Problem requirements> Copy every line below precisely as it appears.

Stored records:
——

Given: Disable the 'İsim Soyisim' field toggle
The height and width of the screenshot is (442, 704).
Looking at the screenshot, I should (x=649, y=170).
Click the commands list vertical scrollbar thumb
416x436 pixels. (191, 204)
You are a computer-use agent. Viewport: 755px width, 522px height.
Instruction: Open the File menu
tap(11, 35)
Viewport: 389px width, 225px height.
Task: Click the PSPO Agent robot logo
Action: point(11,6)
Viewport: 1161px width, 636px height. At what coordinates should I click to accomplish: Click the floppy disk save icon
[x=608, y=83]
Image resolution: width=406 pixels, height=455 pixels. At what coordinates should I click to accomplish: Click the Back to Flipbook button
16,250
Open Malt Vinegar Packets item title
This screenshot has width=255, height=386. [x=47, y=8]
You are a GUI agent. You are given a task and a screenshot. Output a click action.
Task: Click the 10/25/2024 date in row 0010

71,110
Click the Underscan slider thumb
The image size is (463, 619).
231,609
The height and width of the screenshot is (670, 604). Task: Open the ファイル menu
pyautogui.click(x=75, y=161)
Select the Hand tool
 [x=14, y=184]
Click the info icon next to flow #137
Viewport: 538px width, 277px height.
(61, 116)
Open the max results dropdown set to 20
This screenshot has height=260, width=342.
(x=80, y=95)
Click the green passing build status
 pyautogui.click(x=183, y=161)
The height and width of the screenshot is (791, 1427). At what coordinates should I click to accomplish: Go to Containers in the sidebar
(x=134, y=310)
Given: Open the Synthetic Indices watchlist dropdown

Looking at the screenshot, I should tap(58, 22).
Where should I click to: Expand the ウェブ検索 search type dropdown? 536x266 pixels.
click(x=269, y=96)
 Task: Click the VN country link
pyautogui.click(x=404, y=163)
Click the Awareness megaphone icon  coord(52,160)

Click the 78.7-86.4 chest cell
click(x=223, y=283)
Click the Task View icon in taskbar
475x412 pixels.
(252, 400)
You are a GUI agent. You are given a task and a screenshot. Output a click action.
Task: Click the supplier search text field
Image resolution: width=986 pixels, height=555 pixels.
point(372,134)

——

Worked solution>
Given: Disable the 'İsim Soyisim' field toggle
The height and width of the screenshot is (442, 704).
Looking at the screenshot, I should (x=649, y=170).
Click the commands list vertical scrollbar thumb
416x436 pixels. (191, 204)
You are a computer-use agent. Viewport: 755px width, 522px height.
Instruction: Open the File menu
tap(11, 35)
Viewport: 389px width, 225px height.
Task: Click the PSPO Agent robot logo
Action: point(11,6)
Viewport: 1161px width, 636px height. At what coordinates should I click to accomplish: Click the floppy disk save icon
[x=608, y=83]
Image resolution: width=406 pixels, height=455 pixels. At what coordinates should I click to accomplish: Click the Back to Flipbook button
16,250
Open Malt Vinegar Packets item title
This screenshot has width=255, height=386. [x=47, y=8]
You are a GUI agent. You are given a task and a screenshot. Output a click action.
Task: Click the 10/25/2024 date in row 0010

71,110
Click the Underscan slider thumb
The image size is (463, 619).
231,609
The height and width of the screenshot is (670, 604). Task: Open the ファイル menu
pyautogui.click(x=75, y=161)
Select the Hand tool
 [x=14, y=184]
Click the info icon next to flow #137
Viewport: 538px width, 277px height.
(61, 116)
Open the max results dropdown set to 20
This screenshot has height=260, width=342.
(x=80, y=95)
Click the green passing build status
 pyautogui.click(x=183, y=161)
The height and width of the screenshot is (791, 1427). At what coordinates should I click to accomplish: Go to Containers in the sidebar
(x=134, y=310)
Given: Open the Synthetic Indices watchlist dropdown

Looking at the screenshot, I should tap(58, 22).
Where should I click to: Expand the ウェブ検索 search type dropdown? 536x266 pixels.
click(x=269, y=96)
 Task: Click the VN country link
pyautogui.click(x=404, y=163)
Click the Awareness megaphone icon  coord(52,160)

Click the 78.7-86.4 chest cell
click(x=223, y=283)
Click the Task View icon in taskbar
475x412 pixels.
(252, 400)
You are a GUI agent. You are given a task and a screenshot. Output a click action.
Task: Click the supplier search text field
Image resolution: width=986 pixels, height=555 pixels.
point(372,134)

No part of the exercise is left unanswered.